→ DA SVOLGERE: Trascrivi tali e quali le righe a partire da quella che contiene "Tap the battery indicator icon" fino all'ultima riga, estremi compresi.
======== RIGHE DA USARE
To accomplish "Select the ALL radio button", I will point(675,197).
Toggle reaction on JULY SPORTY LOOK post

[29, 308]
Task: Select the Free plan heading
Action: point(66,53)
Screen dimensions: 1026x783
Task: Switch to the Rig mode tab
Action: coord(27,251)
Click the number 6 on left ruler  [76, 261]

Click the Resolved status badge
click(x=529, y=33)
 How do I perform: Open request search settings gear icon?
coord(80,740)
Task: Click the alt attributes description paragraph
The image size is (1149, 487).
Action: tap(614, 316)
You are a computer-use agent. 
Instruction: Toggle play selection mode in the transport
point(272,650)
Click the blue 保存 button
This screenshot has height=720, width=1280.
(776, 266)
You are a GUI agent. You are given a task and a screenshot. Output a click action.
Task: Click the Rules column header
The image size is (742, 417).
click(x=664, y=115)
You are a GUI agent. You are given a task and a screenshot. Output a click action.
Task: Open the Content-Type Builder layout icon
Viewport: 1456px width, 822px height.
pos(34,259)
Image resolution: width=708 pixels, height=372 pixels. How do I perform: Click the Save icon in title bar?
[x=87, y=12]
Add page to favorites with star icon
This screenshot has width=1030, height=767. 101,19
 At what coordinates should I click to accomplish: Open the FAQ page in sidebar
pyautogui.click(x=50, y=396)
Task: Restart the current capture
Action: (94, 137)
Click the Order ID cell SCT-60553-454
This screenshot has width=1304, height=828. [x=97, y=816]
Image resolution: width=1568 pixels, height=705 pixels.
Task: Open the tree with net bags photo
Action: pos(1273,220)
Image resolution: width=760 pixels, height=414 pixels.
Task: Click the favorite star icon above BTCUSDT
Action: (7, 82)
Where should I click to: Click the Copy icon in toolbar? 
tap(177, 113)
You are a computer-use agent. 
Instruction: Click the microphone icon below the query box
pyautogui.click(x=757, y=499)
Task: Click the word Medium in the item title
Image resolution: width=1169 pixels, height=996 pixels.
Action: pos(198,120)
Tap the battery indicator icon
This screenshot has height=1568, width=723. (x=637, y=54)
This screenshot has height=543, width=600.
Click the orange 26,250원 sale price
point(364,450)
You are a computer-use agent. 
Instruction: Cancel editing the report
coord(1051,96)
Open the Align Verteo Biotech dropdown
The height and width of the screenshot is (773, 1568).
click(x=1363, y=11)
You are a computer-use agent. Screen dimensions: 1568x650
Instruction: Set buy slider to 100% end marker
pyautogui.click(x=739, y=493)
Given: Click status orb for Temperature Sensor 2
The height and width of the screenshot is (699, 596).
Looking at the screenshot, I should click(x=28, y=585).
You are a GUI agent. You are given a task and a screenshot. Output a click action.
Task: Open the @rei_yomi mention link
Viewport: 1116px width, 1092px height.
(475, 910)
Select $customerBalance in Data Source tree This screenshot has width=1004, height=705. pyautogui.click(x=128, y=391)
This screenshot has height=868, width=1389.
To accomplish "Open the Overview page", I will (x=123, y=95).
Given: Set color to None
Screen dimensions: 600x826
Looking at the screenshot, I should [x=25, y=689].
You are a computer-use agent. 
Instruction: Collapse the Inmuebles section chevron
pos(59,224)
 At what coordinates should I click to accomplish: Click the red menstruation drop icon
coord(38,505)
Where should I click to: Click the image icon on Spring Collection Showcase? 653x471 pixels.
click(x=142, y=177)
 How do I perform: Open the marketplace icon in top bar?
================
→ COMPITO SVOLTO:
Tap the battery indicator icon
This screenshot has height=1568, width=723. (x=637, y=54)
This screenshot has height=543, width=600.
Click the orange 26,250원 sale price
point(364,450)
You are a computer-use agent. 
Instruction: Cancel editing the report
coord(1051,96)
Open the Align Verteo Biotech dropdown
The height and width of the screenshot is (773, 1568).
click(x=1363, y=11)
You are a computer-use agent. Screen dimensions: 1568x650
Instruction: Set buy slider to 100% end marker
pyautogui.click(x=739, y=493)
Given: Click status orb for Temperature Sensor 2
The height and width of the screenshot is (699, 596).
Looking at the screenshot, I should click(x=28, y=585).
You are a GUI agent. You are given a task and a screenshot. Output a click action.
Task: Open the @rei_yomi mention link
Viewport: 1116px width, 1092px height.
(475, 910)
Select $customerBalance in Data Source tree This screenshot has width=1004, height=705. pyautogui.click(x=128, y=391)
This screenshot has height=868, width=1389.
To accomplish "Open the Overview page", I will (x=123, y=95).
Given: Set color to None
Screen dimensions: 600x826
Looking at the screenshot, I should [x=25, y=689].
You are a computer-use agent. 
Instruction: Collapse the Inmuebles section chevron
pos(59,224)
 At what coordinates should I click to accomplish: Click the red menstruation drop icon
coord(38,505)
Where should I click to: Click the image icon on Spring Collection Showcase? 653x471 pixels.
click(x=142, y=177)
 How do I perform: Open the marketplace icon in top bar?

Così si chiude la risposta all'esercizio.